[WORK INSTRUCTION]:
Could you print, word for word, the part of the forest fire smoke study below that opens with the words containing "In this study" and closes with "the fire smoke."?

BEGIN SOURCE DOCUMENT

In this study we aimed to measure the association between ...out-of-hospital cardiac arrest (OHCA) and forest fire smoke exposures in a large city during a severe forest fire season, and estimate the number of excess OHCAs due to the fire smoke.
We investigated the association between particulate matter (PM) and other air pollutants and OHCA using a case-crossover study of adults (≥ 35 years of age) in Melbourne, Australia. Conditional logistic regression models were used to derive estimates of the percent change in the rate of OHCA associated with an interquartile range (IQR) increase in exposure. From July 2006 through June 2007, OHCA data were collected from the Victorian Ambulance Cardiac Arrest Registry. Hourly air pollution concentrations and meteorological data were obtained from a central monitoring site.
There were 2,046 OHCAs with presumed cardiac etiology during our study period. Among men during the fire season, greater increases in OHCA were observed with IQR increases in the 48-hr lagged PM with diameter ≤ 2.5 μm (PM2.5) (8.05%; 95% CI: 2.30, 14.13%; IQR = 6.1 μg/m(3)) or ≤ 10 μm (PM10) (11.1%; 95% CI: 1.55, 21.48%; IQR = 13.7 μg/m(3)) and carbon monoxide (35.7%; 95% CI: 8.98, 68.92%; IQR = 0.3 ppm). There was no significant association between the rate of OHCA and air pollutants among women. One hundred seventy-four "fire-hours" (i.e., hours in which Melbourne's air quality was affected by forest fire smoke) were identified during 12 days of the 2006/2007 fire season, and 23.9 (95% CI: 3.1, 40.2) excess OHCAs were estimated to occur due to elevations in PM2.5 during these fire-hours.
This study found an association between exposure to forest fire smoke and an increase in the rate of OHCA. These findings have implications for public health messages to raise community awareness and for planning of emergency services during forest fire seasons.

END SOURCE DOCUMENT
BEGIN DATA EXTRACT

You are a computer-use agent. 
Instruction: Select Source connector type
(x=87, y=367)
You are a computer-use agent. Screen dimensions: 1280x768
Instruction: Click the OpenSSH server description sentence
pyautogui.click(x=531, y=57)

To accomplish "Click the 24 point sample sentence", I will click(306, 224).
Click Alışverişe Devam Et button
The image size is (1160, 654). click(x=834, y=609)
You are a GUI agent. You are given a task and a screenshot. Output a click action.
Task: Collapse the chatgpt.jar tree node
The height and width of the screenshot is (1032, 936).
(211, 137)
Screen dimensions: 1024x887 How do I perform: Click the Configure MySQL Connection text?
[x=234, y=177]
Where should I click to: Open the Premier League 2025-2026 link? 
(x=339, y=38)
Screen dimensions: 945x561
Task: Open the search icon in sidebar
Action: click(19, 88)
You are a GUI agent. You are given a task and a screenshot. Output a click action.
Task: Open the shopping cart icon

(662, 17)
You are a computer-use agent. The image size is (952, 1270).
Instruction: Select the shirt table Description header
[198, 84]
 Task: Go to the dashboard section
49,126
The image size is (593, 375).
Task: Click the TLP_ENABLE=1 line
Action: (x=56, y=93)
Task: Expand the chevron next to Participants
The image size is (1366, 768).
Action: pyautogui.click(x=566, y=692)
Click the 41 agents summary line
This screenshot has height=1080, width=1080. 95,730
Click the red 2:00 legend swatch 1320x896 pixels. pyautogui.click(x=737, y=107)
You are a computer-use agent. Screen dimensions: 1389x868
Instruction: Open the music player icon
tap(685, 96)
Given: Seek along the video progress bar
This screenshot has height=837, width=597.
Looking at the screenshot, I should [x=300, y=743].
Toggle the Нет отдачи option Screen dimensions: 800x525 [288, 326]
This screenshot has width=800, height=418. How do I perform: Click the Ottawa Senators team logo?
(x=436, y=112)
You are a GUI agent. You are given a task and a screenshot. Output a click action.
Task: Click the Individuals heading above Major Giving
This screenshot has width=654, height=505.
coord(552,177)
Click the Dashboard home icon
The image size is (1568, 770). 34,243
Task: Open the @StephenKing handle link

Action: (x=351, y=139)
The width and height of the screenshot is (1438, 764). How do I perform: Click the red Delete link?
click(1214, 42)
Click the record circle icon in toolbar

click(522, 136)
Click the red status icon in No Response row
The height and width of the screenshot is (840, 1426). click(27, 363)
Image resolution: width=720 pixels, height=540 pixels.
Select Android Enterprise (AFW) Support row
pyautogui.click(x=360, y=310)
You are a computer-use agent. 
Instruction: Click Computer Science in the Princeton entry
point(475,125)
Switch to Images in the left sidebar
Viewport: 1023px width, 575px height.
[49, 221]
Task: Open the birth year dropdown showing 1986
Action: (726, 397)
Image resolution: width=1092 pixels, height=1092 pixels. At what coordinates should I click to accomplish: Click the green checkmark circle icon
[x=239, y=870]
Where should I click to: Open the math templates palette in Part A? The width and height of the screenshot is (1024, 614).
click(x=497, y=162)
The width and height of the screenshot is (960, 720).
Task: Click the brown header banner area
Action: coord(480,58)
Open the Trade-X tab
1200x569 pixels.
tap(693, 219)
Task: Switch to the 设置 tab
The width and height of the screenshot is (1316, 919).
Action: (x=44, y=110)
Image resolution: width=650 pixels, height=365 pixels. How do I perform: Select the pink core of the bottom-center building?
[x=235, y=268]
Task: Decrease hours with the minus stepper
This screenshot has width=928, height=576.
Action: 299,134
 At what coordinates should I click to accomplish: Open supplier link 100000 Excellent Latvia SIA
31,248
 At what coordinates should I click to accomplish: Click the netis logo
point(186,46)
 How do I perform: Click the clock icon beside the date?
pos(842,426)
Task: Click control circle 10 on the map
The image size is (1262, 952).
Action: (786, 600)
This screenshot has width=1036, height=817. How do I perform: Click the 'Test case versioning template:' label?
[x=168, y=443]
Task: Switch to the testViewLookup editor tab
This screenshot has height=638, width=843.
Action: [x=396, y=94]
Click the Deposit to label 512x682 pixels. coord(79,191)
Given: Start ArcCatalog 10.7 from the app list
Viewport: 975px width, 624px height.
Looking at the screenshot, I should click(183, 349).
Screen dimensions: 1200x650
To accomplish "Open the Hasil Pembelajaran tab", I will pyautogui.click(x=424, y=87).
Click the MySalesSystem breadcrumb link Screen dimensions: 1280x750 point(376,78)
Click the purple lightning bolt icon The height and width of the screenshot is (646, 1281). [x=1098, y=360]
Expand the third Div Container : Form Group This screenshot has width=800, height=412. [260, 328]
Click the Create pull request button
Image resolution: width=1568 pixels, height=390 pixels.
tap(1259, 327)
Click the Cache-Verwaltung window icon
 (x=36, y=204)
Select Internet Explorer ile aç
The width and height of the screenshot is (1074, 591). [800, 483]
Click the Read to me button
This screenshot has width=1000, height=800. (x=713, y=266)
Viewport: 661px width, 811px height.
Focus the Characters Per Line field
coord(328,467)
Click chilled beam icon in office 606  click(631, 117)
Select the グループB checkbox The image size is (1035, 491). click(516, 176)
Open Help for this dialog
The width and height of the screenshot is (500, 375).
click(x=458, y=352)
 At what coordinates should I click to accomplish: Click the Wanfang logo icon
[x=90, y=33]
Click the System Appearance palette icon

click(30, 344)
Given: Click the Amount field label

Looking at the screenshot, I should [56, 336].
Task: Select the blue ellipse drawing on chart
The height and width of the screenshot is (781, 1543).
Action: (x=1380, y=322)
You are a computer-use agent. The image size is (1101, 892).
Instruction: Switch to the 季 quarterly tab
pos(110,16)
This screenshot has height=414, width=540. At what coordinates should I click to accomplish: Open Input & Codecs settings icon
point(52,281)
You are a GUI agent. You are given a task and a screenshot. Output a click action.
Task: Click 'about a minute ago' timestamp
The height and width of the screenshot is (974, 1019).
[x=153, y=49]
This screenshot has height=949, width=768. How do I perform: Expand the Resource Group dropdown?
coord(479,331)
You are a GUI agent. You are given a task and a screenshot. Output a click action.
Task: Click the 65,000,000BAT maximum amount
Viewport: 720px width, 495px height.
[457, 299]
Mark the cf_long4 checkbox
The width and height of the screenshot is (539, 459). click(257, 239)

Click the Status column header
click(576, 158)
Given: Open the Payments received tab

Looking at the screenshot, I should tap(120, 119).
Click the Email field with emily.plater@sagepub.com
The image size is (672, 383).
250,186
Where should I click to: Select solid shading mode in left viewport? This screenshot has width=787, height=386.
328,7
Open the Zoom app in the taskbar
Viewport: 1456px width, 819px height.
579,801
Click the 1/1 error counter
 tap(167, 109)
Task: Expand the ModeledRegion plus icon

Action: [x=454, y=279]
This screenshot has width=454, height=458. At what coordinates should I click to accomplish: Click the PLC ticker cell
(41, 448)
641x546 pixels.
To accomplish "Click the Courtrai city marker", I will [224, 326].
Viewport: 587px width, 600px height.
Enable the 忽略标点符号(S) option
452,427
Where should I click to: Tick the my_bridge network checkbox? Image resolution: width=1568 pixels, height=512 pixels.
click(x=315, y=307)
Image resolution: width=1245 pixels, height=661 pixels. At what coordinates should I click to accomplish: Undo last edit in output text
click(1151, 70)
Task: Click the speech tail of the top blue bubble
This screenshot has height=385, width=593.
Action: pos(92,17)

END DATA EXTRACT

[RESPONSE TO THIS EXERCISE]:
In this study we aimed to measure the association between ...out-of-hospital cardiac arrest (OHCA) and forest fire smoke exposures in a large city during a severe forest fire season, and estimate the number of excess OHCAs due to the fire smoke.